На фоне этих процессов в Москве началось переиздание югозападнорусских книг. Например, в 1644 году была переиздана "Кириллова книга", в 1648 году — грамматика Смотрицкого, а в 1649 году — краткий Катехизис Петра Могилы. В 1650 году в московскую Кормчую книгу была включена статья о тайне супружества, взятая из Требника Могилы.

Югозападнорусские книги стали играть значительную роль в книжном деле. В 1652 году, в послесловии к Учительному Евангелию, справщики отмечали, что использовали для сверки и Острожскую Библию, что предвосхищает широкое обращение к югозападнорусским источникам в никоновских и послениконовских реформах. Даже в таких мелочах, как оформление книг, чувствовалось влияние югозападнорусской традиции, например, титульные листы начали появляться в московских книгах с 1641 года под влиянием острожских изданий.

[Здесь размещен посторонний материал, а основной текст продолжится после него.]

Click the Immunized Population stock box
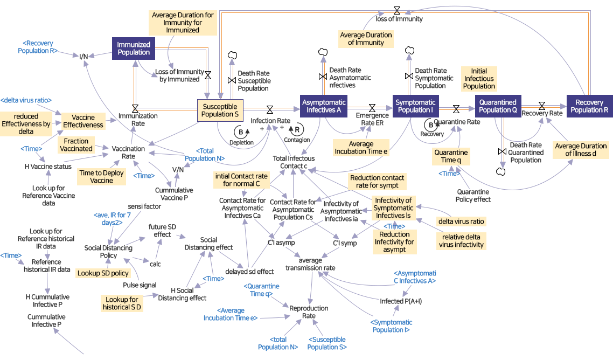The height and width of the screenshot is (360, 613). pyautogui.click(x=134, y=49)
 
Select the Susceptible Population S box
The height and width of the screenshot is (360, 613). pyautogui.click(x=220, y=110)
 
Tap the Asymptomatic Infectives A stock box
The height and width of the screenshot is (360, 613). pyautogui.click(x=324, y=106)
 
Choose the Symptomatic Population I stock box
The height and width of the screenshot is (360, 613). pyautogui.click(x=415, y=106)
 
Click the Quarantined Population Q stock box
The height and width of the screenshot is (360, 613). pyautogui.click(x=498, y=106)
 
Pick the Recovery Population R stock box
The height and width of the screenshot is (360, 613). pyautogui.click(x=589, y=106)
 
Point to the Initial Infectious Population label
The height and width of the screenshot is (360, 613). pyautogui.click(x=479, y=79)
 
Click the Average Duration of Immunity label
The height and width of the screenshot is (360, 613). pyautogui.click(x=366, y=39)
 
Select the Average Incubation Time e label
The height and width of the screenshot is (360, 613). pyautogui.click(x=361, y=148)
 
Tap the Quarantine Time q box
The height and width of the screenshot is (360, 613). pyautogui.click(x=451, y=156)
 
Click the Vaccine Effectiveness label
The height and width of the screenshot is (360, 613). pyautogui.click(x=83, y=121)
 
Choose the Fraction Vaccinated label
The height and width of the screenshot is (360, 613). pyautogui.click(x=76, y=145)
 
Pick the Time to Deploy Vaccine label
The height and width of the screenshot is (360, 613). pyautogui.click(x=101, y=177)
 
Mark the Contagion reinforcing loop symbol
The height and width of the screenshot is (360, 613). pyautogui.click(x=297, y=129)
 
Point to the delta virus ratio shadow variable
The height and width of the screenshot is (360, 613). pyautogui.click(x=26, y=100)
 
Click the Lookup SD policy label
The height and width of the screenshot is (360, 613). pyautogui.click(x=103, y=273)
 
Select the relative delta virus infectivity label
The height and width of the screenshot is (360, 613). pyautogui.click(x=461, y=241)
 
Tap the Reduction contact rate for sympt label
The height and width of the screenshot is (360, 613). pyautogui.click(x=377, y=182)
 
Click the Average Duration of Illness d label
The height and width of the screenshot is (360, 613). pyautogui.click(x=581, y=150)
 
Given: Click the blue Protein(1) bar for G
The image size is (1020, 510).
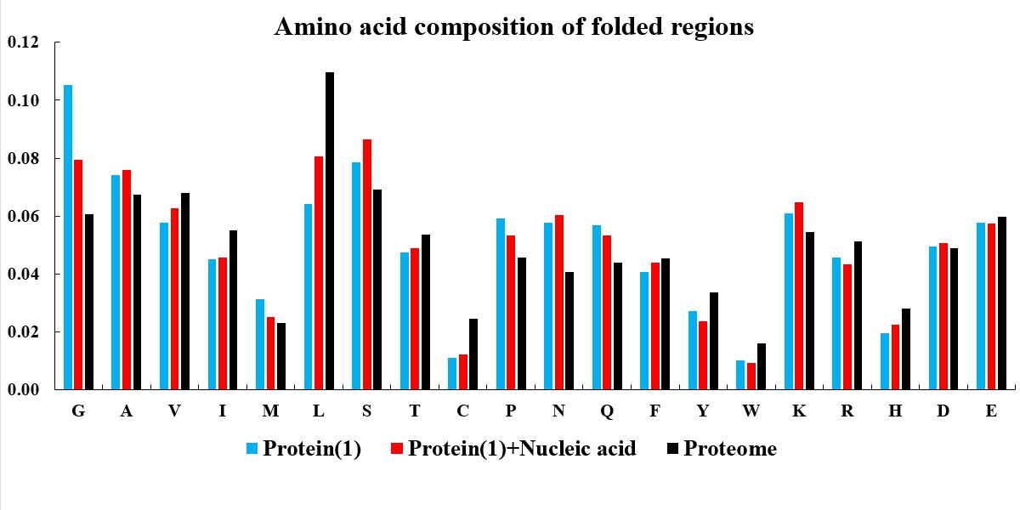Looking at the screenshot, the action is point(68,237).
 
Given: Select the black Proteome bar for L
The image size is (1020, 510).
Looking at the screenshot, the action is point(330,231).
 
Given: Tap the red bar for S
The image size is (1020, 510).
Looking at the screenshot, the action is point(367,264).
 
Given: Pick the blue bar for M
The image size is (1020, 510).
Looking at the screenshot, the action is point(260,344).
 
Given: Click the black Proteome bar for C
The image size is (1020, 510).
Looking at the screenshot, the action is point(473,354).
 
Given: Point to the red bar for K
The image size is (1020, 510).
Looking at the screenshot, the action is point(799,296).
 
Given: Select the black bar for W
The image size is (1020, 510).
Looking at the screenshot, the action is point(762,366).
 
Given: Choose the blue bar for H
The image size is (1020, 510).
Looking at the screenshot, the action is point(885,361).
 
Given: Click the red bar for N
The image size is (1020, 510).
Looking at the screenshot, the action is point(559,303).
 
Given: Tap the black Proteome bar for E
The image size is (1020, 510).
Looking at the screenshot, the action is point(1002,303).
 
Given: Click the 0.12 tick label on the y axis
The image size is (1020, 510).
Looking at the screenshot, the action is point(23,42).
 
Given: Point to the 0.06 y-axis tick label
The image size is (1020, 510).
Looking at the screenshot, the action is point(23,216).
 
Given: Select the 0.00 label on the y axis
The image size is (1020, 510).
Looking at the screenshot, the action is point(23,390).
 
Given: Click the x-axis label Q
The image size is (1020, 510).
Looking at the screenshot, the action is point(607,411).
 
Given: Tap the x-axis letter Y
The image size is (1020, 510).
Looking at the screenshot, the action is point(703,411).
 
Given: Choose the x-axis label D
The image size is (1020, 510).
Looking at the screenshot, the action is point(943,411).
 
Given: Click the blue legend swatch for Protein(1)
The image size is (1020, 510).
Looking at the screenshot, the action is point(252,449).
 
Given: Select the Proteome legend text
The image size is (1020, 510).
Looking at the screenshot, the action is point(730,449).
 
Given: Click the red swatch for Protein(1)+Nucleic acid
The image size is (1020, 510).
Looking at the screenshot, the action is point(397,449).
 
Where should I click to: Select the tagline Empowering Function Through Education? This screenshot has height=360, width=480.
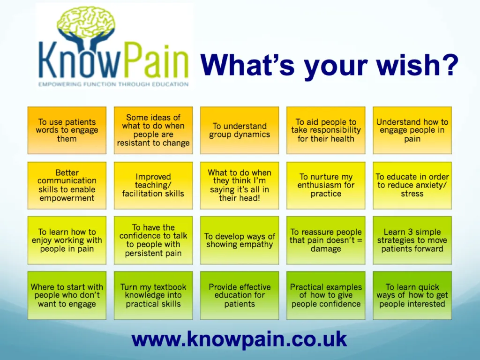(x=113, y=84)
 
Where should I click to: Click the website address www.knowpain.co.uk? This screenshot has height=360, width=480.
(x=239, y=339)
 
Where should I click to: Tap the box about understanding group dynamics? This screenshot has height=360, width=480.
(x=240, y=130)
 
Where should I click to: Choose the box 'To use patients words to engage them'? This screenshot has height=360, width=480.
(x=67, y=130)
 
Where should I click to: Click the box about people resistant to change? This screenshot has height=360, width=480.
(x=153, y=130)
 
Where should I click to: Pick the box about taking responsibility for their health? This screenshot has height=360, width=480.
(x=326, y=130)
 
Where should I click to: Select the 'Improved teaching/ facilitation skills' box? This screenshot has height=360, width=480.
(x=153, y=185)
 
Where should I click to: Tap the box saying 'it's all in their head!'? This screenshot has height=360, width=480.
(x=240, y=185)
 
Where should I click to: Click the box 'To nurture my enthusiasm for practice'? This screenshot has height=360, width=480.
(x=326, y=185)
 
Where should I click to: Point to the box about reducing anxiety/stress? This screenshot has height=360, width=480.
(x=412, y=185)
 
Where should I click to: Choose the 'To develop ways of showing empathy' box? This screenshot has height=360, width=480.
(x=240, y=240)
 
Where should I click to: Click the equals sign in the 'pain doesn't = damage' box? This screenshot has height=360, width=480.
(x=360, y=240)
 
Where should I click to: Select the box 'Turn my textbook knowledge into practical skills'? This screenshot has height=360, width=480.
(x=153, y=295)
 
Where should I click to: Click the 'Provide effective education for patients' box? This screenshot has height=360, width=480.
(x=240, y=295)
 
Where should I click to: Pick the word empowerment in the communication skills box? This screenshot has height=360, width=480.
(x=67, y=198)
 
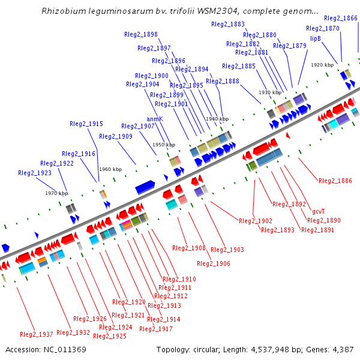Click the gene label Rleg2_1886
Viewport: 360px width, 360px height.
point(335,181)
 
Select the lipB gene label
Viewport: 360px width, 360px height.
point(316,38)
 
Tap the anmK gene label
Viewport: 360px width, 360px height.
point(155,119)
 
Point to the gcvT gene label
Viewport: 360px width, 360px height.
point(319,211)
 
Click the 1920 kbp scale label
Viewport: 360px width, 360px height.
point(322,65)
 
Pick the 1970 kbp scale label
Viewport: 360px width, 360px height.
point(56,193)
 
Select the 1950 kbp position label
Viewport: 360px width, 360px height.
point(163,145)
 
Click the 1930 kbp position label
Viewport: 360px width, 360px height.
point(270,93)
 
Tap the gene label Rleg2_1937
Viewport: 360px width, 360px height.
point(37,334)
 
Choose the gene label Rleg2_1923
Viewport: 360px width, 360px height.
point(35,173)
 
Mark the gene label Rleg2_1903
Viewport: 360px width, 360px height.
point(227,250)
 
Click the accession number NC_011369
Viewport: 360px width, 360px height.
point(46,349)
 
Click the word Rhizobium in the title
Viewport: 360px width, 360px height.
point(62,11)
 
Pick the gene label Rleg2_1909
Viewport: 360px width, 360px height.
point(116,136)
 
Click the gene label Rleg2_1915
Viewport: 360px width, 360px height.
point(86,124)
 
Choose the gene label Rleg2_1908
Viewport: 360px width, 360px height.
point(189,248)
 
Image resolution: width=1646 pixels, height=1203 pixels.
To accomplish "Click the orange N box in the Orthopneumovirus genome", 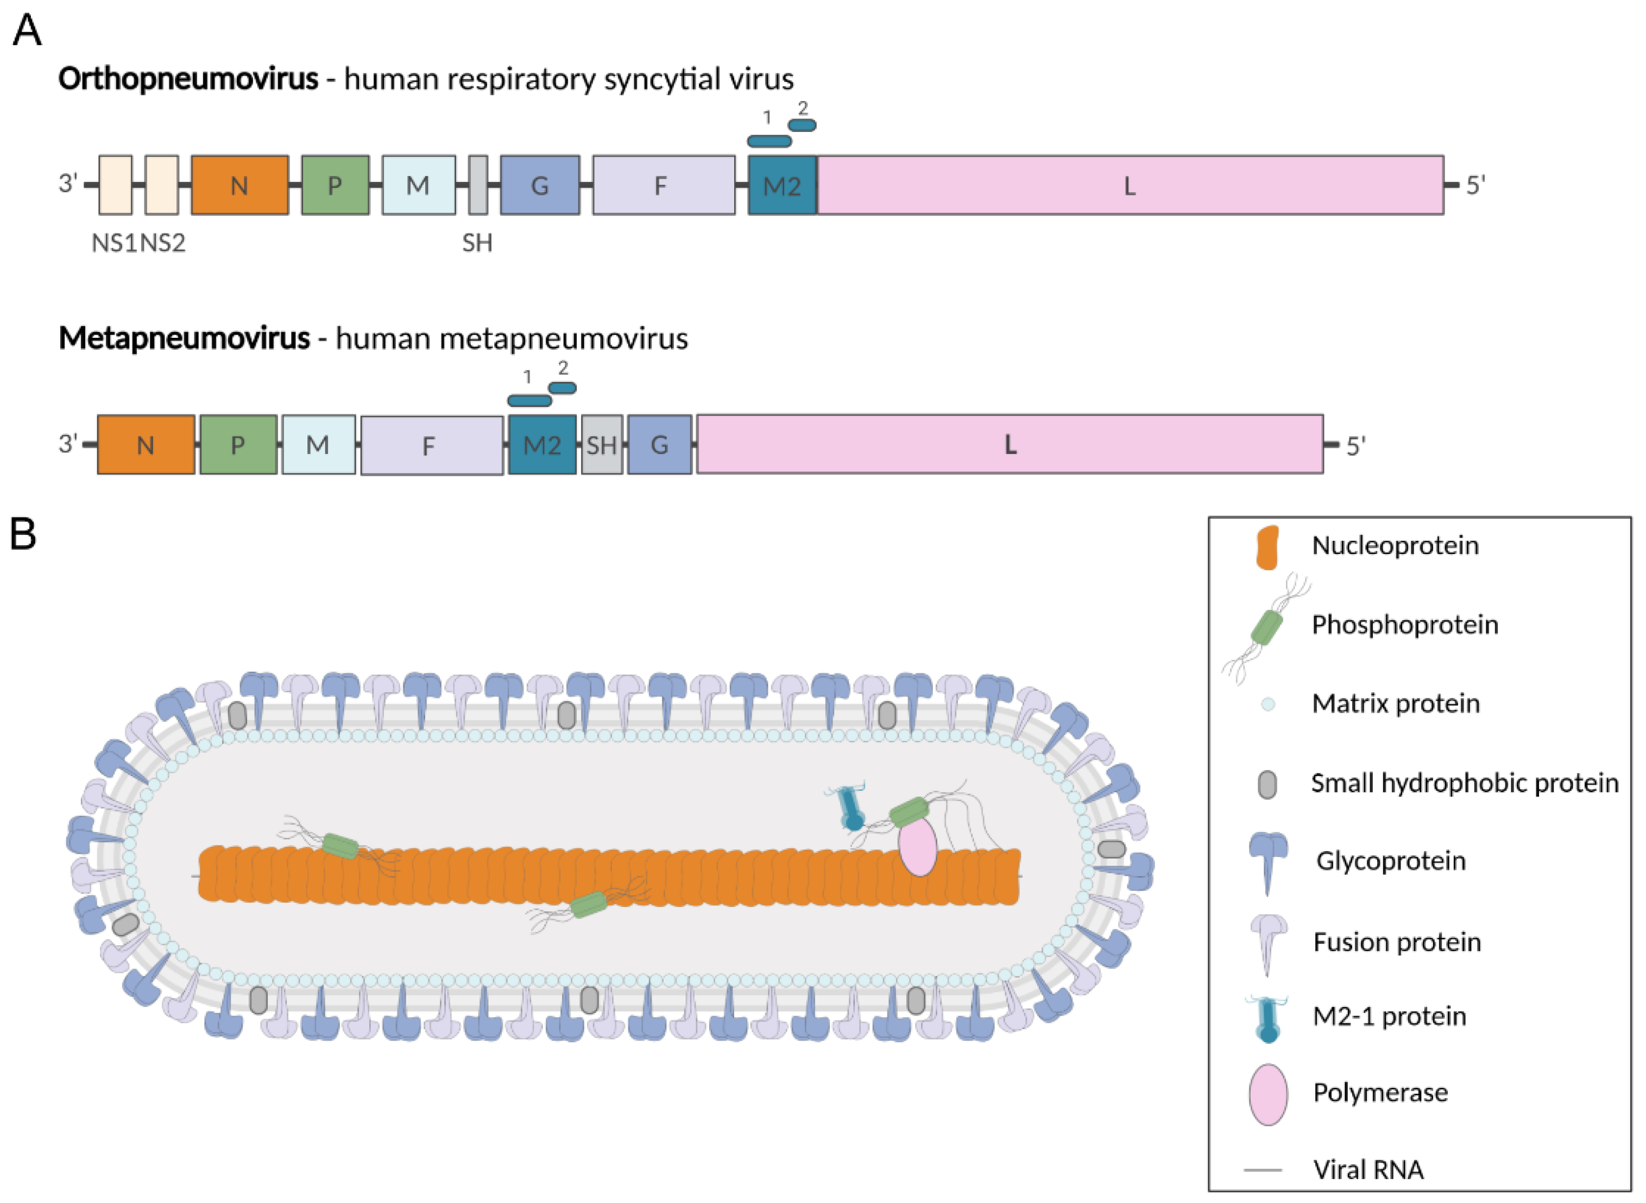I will click(239, 185).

Параллельно с этим, в Москву начали прибывать и греки, некоторые из которых ранее жили в Юго-Западной Руси и выучили там церковнославянский язык. Таким образом, они связывали московскую культуру как с греческими, так и с югозападнорусскими традициями. Например, в 1632 году в Москву прибыл протосинкелл александрийского патриарха Иосиф, который жил в Юго-Западной Руси и изучил там церковнославянский язык, а в 1649 году приехал Арсений Грек, который впоследствии стал важной фигурой при патриархе Никоне.

В отличие от второго южнославянского влияния, третье южнославянское влияние было тесно связано с массовой иммиграцией в Москву представителей югозападнорусской книжной культуры. Этот процесс напрямую связан с присоединением Украины к России в 1654 году. Выходцы из Юго-Западной Руси активно участвовали в культурной жизни Москвы, занимались книжной справой и становились учителями, что подчеркивает их значительное влияние на развитие книжной культуры в России.

Югозападнорусское влияние заметно сказывается на школьной и книжной терминологии. Например, слова «школа», «букварь» и «ерик» (надстрочный знак, заменяющий букву ь) пришли в русский язык именно из этой традиции. Ранее слово «букварь» обозначало не учебное пособие, а грамотного человека или книжника. Однако с 1657 года московские учебные пособия начинают выходить под названием «Букварь языка словенска» с титульными листами. Это новое название было заимствовано из Юго-Западной Руси, где оно уже использовалось, как, например, в «Букваре языка славенска», изданном в Евье в 1618 году, и других букварях, выпущенных в Кутеине, Могилеве и Вильне в первой половине XVII века.

Великорусские буквари под влиянием югозападнорусских изданий постепенно утратили склады с ерами типа «бъ», «бь», «бръ», «брь» и т.д. Это изменение отражает влияние югозападнорусского произношения, где еры не произносились. Соответственно, изменяется и система чтения по складам, принятая при обучении грамоте, на манер югозападнорусской традиции.

Таким образом, книжная традиция Юго-Западной Руси оказала глубокое влияние на развитие московской книжной культуры, обогащая её новыми жанрами, стилями и темами. Это влияние было взаимным: московская традиция также оказывала влияние на южнорусскую культуру, но основное культурное взаимодействие шло в направлении с Юго-Запада на Северо-Восток.